■ **Exercise objective**:
Give back the entire listing that follows, exactly.

■ **Data in this exercise**:

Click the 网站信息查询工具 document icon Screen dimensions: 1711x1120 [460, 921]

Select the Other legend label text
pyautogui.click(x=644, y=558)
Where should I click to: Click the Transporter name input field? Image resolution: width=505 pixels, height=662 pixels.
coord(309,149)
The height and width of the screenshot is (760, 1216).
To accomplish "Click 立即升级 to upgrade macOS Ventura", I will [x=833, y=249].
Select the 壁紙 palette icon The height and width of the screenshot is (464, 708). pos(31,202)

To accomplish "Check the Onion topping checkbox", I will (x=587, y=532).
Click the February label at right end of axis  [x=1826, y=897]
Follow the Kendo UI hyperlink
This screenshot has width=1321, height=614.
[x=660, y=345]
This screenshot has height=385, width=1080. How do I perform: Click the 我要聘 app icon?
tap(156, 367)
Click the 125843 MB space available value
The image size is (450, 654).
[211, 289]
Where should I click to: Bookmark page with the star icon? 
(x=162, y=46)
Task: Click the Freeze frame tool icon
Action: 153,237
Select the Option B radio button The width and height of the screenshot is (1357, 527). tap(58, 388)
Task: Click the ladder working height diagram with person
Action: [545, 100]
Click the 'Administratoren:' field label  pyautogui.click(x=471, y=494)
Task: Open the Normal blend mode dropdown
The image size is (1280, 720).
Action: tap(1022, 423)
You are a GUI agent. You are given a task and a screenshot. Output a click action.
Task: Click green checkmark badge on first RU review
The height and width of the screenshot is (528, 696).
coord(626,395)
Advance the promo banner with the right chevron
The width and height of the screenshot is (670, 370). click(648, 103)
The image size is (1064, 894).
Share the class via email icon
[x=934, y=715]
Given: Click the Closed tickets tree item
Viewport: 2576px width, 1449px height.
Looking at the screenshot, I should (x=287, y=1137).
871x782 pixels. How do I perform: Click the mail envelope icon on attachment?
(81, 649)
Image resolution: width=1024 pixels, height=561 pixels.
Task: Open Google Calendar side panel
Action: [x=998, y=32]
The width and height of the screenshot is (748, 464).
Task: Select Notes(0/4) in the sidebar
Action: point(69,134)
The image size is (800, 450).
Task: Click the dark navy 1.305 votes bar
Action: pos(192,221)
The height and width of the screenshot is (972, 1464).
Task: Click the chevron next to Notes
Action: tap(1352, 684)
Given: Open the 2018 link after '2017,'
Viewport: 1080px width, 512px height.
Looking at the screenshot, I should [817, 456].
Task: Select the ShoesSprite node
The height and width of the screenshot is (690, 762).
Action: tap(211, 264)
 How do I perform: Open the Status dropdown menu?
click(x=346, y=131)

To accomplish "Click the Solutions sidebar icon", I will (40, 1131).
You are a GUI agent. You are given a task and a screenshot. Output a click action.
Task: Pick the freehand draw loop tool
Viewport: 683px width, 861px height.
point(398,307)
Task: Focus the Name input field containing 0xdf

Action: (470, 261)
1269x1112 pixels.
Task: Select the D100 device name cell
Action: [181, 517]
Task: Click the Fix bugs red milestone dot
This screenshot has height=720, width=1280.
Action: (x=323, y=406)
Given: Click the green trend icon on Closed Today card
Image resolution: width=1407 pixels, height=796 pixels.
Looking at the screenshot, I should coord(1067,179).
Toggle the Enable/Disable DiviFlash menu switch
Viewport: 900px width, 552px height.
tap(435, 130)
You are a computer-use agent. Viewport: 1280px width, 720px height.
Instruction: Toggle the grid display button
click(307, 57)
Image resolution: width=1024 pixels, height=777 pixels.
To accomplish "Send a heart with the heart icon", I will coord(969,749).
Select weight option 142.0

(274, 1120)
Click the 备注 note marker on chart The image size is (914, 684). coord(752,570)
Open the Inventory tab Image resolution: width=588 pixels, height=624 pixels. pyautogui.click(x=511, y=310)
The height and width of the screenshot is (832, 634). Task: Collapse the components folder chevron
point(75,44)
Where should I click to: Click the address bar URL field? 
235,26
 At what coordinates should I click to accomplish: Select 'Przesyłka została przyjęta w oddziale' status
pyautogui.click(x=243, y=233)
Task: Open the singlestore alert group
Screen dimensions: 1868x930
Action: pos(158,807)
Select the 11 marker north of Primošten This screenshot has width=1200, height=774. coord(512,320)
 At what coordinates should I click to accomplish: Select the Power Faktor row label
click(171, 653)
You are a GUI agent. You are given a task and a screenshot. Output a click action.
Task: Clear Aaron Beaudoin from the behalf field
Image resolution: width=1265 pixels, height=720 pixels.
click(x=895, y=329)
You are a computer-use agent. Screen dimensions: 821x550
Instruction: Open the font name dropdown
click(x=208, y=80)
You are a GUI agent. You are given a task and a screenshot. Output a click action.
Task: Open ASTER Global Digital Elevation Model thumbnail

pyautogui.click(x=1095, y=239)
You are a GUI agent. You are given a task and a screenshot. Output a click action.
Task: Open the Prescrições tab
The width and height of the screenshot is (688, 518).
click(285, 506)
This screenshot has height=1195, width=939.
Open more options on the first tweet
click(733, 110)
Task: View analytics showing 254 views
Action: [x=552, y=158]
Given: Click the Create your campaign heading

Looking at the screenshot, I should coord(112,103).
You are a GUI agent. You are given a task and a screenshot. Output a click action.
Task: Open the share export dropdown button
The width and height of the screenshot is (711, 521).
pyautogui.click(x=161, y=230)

■ **Output of the exercise**:
Click the 网站信息查询工具 document icon Screen dimensions: 1711x1120 [460, 921]

Select the Other legend label text
pyautogui.click(x=644, y=558)
Where should I click to: Click the Transporter name input field? Image resolution: width=505 pixels, height=662 pixels.
coord(309,149)
The height and width of the screenshot is (760, 1216).
To accomplish "Click 立即升级 to upgrade macOS Ventura", I will [x=833, y=249].
Select the 壁紙 palette icon The height and width of the screenshot is (464, 708). pos(31,202)

To accomplish "Check the Onion topping checkbox", I will (x=587, y=532).
Click the February label at right end of axis  [x=1826, y=897]
Follow the Kendo UI hyperlink
This screenshot has width=1321, height=614.
[x=660, y=345]
This screenshot has height=385, width=1080. How do I perform: Click the 我要聘 app icon?
tap(156, 367)
Click the 125843 MB space available value
The image size is (450, 654).
[211, 289]
Where should I click to: Bookmark page with the star icon? 
(x=162, y=46)
Task: Click the Freeze frame tool icon
Action: 153,237
Select the Option B radio button The width and height of the screenshot is (1357, 527). tap(58, 388)
Task: Click the ladder working height diagram with person
Action: [545, 100]
Click the 'Administratoren:' field label  pyautogui.click(x=471, y=494)
Task: Open the Normal blend mode dropdown
The image size is (1280, 720).
Action: tap(1022, 423)
You are a GUI agent. You are given a task and a screenshot. Output a click action.
Task: Click green checkmark badge on first RU review
The height and width of the screenshot is (528, 696).
coord(626,395)
Advance the promo banner with the right chevron
The width and height of the screenshot is (670, 370). click(648, 103)
The image size is (1064, 894).
Share the class via email icon
[x=934, y=715]
Given: Click the Closed tickets tree item
Viewport: 2576px width, 1449px height.
Looking at the screenshot, I should (x=287, y=1137).
871x782 pixels. How do I perform: Click the mail envelope icon on attachment?
(81, 649)
Image resolution: width=1024 pixels, height=561 pixels.
Task: Open Google Calendar side panel
Action: [x=998, y=32]
The width and height of the screenshot is (748, 464).
Task: Select Notes(0/4) in the sidebar
Action: point(69,134)
The image size is (800, 450).
Task: Click the dark navy 1.305 votes bar
Action: pos(192,221)
The height and width of the screenshot is (972, 1464).
Task: Click the chevron next to Notes
Action: tap(1352, 684)
Given: Open the 2018 link after '2017,'
Viewport: 1080px width, 512px height.
Looking at the screenshot, I should [817, 456].
Task: Select the ShoesSprite node
The height and width of the screenshot is (690, 762).
Action: tap(211, 264)
 How do I perform: Open the Status dropdown menu?
click(x=346, y=131)

To accomplish "Click the Solutions sidebar icon", I will (40, 1131).
You are a GUI agent. You are given a task and a screenshot. Output a click action.
Task: Pick the freehand draw loop tool
Viewport: 683px width, 861px height.
point(398,307)
Task: Focus the Name input field containing 0xdf

Action: (470, 261)
1269x1112 pixels.
Task: Select the D100 device name cell
Action: [181, 517]
Task: Click the Fix bugs red milestone dot
This screenshot has height=720, width=1280.
Action: (x=323, y=406)
Given: Click the green trend icon on Closed Today card
Image resolution: width=1407 pixels, height=796 pixels.
Looking at the screenshot, I should coord(1067,179).
Toggle the Enable/Disable DiviFlash menu switch
Viewport: 900px width, 552px height.
tap(435, 130)
You are a computer-use agent. Viewport: 1280px width, 720px height.
Instruction: Toggle the grid display button
click(307, 57)
Image resolution: width=1024 pixels, height=777 pixels.
To accomplish "Send a heart with the heart icon", I will coord(969,749).
Select weight option 142.0

(274, 1120)
Click the 备注 note marker on chart The image size is (914, 684). coord(752,570)
Open the Inventory tab Image resolution: width=588 pixels, height=624 pixels. pyautogui.click(x=511, y=310)
The height and width of the screenshot is (832, 634). Task: Collapse the components folder chevron
point(75,44)
Where should I click to: Click the address bar URL field? 
235,26
 At what coordinates should I click to accomplish: Select 'Przesyłka została przyjęta w oddziale' status
pyautogui.click(x=243, y=233)
Task: Open the singlestore alert group
Screen dimensions: 1868x930
Action: pos(158,807)
Select the 11 marker north of Primošten This screenshot has width=1200, height=774. coord(512,320)
 At what coordinates should I click to accomplish: Select the Power Faktor row label
click(171, 653)
You are a GUI agent. You are given a task and a screenshot. Output a click action.
Task: Clear Aaron Beaudoin from the behalf field
Image resolution: width=1265 pixels, height=720 pixels.
click(x=895, y=329)
You are a computer-use agent. Screen dimensions: 821x550
Instruction: Open the font name dropdown
click(x=208, y=80)
You are a GUI agent. You are given a task and a screenshot. Output a click action.
Task: Open ASTER Global Digital Elevation Model thumbnail

pyautogui.click(x=1095, y=239)
You are a GUI agent. You are given a task and a screenshot. Output a click action.
Task: Open the Prescrições tab
The width and height of the screenshot is (688, 518).
click(285, 506)
This screenshot has height=1195, width=939.
Open more options on the first tweet
click(733, 110)
Task: View analytics showing 254 views
Action: [x=552, y=158]
Given: Click the Create your campaign heading

Looking at the screenshot, I should coord(112,103).
You are a GUI agent. You are given a task and a screenshot. Output a click action.
Task: Open the share export dropdown button
The width and height of the screenshot is (711, 521).
pyautogui.click(x=161, y=230)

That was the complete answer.